Your objective ->
This task calls for copying every line in the data below that contains the word "dropdown".

Saved entries ->
____________
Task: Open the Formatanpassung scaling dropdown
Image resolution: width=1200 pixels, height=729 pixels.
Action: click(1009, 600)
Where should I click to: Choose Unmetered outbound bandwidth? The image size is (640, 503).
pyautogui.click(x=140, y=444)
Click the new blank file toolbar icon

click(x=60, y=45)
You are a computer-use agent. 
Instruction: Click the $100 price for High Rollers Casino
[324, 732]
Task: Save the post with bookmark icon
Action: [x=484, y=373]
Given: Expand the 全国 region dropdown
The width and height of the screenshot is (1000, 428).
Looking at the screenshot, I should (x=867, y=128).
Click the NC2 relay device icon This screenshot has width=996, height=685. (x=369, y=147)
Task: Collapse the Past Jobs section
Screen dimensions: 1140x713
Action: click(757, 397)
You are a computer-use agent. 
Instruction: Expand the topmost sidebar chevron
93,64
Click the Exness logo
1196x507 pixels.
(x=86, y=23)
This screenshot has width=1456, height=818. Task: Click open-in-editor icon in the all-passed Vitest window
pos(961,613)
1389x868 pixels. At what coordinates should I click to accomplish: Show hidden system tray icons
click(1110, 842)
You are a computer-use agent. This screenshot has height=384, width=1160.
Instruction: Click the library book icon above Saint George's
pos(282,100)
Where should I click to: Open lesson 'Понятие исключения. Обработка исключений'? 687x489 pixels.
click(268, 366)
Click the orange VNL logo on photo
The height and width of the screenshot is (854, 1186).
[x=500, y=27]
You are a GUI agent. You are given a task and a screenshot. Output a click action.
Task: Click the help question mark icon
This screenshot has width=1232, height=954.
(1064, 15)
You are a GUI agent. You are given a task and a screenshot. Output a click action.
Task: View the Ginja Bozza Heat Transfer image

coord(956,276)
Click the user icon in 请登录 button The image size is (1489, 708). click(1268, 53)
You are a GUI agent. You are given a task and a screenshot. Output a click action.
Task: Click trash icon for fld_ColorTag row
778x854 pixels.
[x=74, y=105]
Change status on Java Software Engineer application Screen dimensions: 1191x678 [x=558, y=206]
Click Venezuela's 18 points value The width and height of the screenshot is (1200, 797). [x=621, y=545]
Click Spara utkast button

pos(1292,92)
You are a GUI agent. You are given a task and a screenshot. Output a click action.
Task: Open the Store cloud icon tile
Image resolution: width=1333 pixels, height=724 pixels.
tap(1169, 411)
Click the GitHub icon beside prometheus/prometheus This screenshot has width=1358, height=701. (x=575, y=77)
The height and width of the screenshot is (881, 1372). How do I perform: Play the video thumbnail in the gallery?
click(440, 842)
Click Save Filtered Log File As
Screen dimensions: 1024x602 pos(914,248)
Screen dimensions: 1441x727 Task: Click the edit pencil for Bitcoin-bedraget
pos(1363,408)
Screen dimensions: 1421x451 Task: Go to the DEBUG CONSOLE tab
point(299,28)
____________
Response box ->
Task: Open the Formatanpassung scaling dropdown
Given: Expand the 全国 region dropdown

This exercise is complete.